記事 ->
↓

城データ
城名:出張城(ではりじょう)
標高:35m
比高:25m
築城年:室町時代前半か?
城主:白井氏
場所:広島県安芸郡府中町
北緯東経:34.394359/132.510309
攻城記
現在整備はされておらず、平削地が残っている感じ。
草木が無くなれば少しは分かりやすいかもしれない。
下を見下ろした風景。
比高はそこまで高くは無いが当時このあたりは海であった、前方の山が庶流である白井越中守が居た仁保城。
麓の看板。
看板付近の平削地、このあたりも城域になると思われる。
武田元信知行安堵状
安芸國仁保嶋海上諸公事、同飯山後浦悉大河迄、幷府中散在分古市村等事、
任代々御判之旨、父加賀守親胤譲白幷縫殿助光胤、知行不可有相違、守先々儀、
可令全所務之状如件
明応四年拾月十七日 (武田元信判)
千葉氏白井加賀守親胤之碑
open-hinataより【出張城】
余湖図【出張城】
当時のイメージ図(余湖図コレクションより引用)
出張城縄張り図
「府中町史」より引用。
城の説明板
出張城跡と白井氏
出張城跡は、室町時代中頃の応永年間(1394~1428)に下総国から安芸国に移り、瀬戸内水軍となった白井氏の城跡と伝えられている。
出張城の呼称は、現宮の町一丁目と同三丁目堺の古山陽道沿いを出張市と呼んでいたことから、字名にちなんで近世に命名されたものと思われ、中世の史料には府城・国府城・芸府城などと記されている。
城は本丸を中心として数段の郭を設けているが、現在では出張城は一族の拠る仁保城(広島市黄金山)とともに広島湾頭において銀山城の防禦線の役割を果たしていた。
ところが周防大内氏の支配権が及んできた大永年間末(1527)にはその配下となり、佐東郡牛田・山本などに領地を与えられ、海上でも一層活躍している。
しかし天文20年代以後(1551~)は次第に毛利氏に領地を奪われ、活動の拠点もこの地から離れていったものと思われる。

↑

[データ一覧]
↓

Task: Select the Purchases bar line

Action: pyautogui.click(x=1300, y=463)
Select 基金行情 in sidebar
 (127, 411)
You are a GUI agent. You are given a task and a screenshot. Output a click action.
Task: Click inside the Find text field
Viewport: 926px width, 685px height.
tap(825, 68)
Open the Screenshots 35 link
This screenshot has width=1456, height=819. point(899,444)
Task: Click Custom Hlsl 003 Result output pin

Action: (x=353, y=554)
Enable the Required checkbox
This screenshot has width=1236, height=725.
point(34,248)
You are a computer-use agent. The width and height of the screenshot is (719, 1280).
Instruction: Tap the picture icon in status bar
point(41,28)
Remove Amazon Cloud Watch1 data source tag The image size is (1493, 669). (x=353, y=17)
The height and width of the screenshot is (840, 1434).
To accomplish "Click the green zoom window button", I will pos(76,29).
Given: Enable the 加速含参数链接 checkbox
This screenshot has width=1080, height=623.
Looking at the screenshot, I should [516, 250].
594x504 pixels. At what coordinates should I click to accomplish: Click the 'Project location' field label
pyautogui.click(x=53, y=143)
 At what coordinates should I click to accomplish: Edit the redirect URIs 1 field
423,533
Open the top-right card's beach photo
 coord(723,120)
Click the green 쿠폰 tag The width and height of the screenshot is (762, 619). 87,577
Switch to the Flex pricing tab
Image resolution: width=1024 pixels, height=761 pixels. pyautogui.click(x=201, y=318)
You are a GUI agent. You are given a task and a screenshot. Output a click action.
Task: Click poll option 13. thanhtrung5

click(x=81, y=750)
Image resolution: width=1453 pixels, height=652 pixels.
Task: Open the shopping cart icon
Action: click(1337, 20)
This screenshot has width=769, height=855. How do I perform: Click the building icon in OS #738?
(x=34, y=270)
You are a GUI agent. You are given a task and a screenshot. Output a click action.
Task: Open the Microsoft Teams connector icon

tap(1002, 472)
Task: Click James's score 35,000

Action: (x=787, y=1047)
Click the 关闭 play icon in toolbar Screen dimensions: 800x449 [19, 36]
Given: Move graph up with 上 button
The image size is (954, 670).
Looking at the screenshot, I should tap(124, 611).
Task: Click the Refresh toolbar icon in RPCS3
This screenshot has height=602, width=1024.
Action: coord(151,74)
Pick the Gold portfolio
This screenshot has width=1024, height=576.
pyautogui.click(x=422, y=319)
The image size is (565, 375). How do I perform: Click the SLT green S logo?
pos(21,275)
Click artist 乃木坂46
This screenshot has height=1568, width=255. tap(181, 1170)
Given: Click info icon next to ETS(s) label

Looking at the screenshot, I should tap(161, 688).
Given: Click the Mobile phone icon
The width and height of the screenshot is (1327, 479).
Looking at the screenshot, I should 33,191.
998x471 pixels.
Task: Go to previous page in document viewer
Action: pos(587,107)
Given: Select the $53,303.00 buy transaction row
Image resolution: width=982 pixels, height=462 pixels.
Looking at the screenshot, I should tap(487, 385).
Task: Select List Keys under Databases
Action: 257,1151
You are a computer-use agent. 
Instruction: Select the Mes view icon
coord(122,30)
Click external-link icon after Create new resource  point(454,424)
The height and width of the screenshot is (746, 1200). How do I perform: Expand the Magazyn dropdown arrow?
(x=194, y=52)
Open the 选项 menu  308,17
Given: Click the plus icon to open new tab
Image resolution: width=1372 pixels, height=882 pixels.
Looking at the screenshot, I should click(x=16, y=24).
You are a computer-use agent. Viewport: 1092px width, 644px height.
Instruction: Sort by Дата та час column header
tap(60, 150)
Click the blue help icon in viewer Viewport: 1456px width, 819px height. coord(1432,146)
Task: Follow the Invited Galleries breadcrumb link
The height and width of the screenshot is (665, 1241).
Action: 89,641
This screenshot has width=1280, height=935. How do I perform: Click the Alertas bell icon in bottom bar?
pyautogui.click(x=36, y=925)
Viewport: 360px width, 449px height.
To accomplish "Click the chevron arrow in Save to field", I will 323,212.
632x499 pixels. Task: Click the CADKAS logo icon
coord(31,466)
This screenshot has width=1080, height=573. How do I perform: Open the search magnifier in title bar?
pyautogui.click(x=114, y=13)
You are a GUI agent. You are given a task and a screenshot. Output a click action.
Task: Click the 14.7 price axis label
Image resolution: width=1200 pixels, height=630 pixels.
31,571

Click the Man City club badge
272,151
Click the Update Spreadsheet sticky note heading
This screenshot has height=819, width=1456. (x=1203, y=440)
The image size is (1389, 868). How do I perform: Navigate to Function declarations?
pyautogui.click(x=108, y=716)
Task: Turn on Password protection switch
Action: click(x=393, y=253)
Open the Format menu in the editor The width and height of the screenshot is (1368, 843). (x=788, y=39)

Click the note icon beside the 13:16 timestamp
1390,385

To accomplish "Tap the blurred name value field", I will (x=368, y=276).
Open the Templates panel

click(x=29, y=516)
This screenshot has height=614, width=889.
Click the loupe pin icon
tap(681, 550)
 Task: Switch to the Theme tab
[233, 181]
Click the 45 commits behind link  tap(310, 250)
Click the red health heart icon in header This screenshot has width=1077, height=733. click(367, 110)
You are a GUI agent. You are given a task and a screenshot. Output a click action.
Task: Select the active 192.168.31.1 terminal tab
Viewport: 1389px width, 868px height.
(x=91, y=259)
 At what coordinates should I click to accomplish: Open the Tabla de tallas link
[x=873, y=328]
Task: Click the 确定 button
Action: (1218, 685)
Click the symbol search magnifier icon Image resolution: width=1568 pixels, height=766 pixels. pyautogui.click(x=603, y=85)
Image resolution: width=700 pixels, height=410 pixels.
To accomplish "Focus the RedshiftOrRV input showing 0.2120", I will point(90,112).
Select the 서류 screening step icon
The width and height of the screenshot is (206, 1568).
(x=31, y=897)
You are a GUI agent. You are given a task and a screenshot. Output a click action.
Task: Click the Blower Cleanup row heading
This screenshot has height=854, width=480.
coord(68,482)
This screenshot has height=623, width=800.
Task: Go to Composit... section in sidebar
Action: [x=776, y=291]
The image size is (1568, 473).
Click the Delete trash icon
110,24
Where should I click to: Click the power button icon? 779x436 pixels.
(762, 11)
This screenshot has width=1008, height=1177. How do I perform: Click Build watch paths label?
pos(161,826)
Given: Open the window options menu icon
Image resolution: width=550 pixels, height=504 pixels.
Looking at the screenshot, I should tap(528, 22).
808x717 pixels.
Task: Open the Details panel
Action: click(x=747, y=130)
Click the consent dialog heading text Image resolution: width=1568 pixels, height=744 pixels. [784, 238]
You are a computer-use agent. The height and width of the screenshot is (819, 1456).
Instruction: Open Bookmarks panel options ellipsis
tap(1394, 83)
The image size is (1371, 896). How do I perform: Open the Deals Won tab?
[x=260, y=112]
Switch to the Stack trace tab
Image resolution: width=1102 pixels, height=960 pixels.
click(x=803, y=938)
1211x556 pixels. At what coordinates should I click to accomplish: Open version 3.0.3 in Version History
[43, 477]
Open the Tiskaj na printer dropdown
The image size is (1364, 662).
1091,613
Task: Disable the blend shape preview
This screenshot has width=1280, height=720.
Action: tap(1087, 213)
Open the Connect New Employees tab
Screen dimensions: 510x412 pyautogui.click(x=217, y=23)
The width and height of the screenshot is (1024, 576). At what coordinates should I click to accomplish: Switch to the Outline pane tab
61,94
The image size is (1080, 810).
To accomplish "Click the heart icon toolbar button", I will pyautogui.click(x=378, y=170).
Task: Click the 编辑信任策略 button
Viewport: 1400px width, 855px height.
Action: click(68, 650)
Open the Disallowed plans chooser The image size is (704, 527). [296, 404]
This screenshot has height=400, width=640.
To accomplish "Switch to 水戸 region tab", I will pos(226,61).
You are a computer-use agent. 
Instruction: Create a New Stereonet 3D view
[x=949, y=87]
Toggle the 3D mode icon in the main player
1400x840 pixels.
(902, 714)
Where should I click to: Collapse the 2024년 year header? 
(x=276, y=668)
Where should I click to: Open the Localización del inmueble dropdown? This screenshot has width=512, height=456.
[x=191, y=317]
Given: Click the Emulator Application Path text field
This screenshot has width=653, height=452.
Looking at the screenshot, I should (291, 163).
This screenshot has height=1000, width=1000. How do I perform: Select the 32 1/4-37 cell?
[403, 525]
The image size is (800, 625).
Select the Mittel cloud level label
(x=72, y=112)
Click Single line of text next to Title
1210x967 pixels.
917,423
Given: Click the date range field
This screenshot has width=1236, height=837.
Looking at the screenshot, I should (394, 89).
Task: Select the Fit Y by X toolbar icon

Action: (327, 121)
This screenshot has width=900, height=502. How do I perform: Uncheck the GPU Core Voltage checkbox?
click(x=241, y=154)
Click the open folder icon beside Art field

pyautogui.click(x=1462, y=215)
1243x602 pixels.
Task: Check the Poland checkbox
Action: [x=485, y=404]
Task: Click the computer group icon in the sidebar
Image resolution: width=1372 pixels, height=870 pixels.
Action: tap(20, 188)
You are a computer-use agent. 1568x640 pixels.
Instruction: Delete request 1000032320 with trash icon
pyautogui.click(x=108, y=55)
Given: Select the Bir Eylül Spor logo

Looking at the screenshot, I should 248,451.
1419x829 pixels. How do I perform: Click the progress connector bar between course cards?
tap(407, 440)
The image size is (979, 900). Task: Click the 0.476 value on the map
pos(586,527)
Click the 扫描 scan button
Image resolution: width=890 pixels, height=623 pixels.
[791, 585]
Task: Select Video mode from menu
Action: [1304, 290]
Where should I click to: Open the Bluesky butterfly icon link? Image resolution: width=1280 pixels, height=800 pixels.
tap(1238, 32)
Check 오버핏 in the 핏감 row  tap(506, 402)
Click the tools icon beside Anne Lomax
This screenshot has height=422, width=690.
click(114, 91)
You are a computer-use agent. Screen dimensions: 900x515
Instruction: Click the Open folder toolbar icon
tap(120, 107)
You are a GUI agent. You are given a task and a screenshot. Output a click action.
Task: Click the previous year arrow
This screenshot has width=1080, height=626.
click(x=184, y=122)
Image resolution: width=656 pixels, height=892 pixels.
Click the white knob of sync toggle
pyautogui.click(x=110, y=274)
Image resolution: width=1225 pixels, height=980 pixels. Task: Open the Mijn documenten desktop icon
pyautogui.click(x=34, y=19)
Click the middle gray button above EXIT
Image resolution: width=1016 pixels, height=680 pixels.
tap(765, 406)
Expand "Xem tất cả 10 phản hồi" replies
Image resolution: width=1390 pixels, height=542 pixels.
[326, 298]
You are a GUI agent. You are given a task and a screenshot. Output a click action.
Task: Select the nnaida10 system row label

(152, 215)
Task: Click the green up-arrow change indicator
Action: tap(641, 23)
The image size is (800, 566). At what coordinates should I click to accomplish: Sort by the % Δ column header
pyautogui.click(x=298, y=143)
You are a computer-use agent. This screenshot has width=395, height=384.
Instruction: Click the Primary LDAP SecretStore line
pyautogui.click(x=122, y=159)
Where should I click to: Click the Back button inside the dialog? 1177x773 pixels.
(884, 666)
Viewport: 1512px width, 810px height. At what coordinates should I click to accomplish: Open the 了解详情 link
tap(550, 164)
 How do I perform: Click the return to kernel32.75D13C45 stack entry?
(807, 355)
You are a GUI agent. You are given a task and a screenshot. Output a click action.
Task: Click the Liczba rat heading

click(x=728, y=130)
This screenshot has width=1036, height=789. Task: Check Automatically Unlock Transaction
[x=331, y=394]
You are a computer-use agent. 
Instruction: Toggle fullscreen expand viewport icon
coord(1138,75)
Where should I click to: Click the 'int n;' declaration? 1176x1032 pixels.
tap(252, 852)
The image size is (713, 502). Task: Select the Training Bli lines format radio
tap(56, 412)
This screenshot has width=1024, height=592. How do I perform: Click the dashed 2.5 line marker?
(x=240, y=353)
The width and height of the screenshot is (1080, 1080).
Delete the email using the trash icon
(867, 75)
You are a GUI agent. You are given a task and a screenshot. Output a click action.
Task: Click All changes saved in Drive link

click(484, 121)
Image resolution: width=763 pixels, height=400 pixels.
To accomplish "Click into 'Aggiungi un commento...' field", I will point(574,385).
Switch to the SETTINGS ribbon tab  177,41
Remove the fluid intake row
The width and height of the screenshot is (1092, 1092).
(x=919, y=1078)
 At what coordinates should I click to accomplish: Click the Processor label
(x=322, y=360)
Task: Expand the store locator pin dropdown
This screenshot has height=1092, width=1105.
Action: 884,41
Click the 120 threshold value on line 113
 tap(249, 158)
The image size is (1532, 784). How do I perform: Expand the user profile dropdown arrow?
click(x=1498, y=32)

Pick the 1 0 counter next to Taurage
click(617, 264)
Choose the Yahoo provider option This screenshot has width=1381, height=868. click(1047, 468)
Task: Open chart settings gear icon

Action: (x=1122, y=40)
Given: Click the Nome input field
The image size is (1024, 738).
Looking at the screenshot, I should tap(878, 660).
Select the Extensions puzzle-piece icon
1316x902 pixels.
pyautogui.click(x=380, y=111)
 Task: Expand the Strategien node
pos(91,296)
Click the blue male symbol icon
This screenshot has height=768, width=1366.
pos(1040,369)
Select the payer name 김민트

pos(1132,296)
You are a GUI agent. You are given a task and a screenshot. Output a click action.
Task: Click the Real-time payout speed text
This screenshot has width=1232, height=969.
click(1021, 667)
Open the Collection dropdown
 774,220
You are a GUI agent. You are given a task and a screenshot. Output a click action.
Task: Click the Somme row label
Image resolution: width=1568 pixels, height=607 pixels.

↑

課題 ->
[1] 出張城の記事によると、中世の史料では出張城はどのような名で記されていますか。
[2] 出張城の記事を、最後の文に続けて書き進めてください。

解答 ->
[1] 府城・国府城・芸府城などと記されています。

[2]
城の概要
城跡は東から延びる丘陵先端ピークにあったが、現在は宅地化により独立丘陵のように見える。
1郭は30m×25mの規模をもち、南下に現在墓地となっている2郭(10m×10m)がある。
2郭の西下に25m四方の3郭、南下に4郭(21×15~11.5m)がある。
3郭と4郭の段差は1mで、ともに畑として利用されており、3郭南隅には五輪塔がある。
広島県中世城館遺跡総合調査報告書より引用
出張城は、標高六四二mの呉娑々宇山から南西に派生する一支丘陵先端部に存在する。
広島湾北東部に位置し、古代の駅衙跡ではないかと推定される下岡 遺跡が北側にあるなど、古くから交通の要衝にあたる地域であった。
応永年間、下総国から下向した白井加賀守胤時が築き、白井氏は以後、八代 百七十年にわたって府中一帯を支配したという。
この白井氏は、太田川の河口、 広島湾頭を抑えて海上に延び、周勝国、伊予国方面にも勢力を伸ばした。
同氏は初めは安芸国守護家武田氏の下で活動し、明応四年(一四九五)には仁保島海上で公事を徴収する権限なども与えられていた。
大永年間(一五二一~二八)以 後には大内氏の麾下に入って海上でいっそう活躍するが、厳島合戦後も大内義 長に味方していたため、府中の本領を毛利氏に占領されたが、のちには許され て毛利氏の配下に属している。
城は、本丸を中心に南に向かって数段の郭を設けているが、現在は畑地・宅 地となって往時の面影に乏しい。
北端の最高所に位置する本丸は幅二〇mメ長 さ三〇mの大きさで、南に一段下って幅二五mメ長さ四〇mの郭が存在し、こ こには五輪塔が三基認められた。
さらに東下方面にも郭が認められる。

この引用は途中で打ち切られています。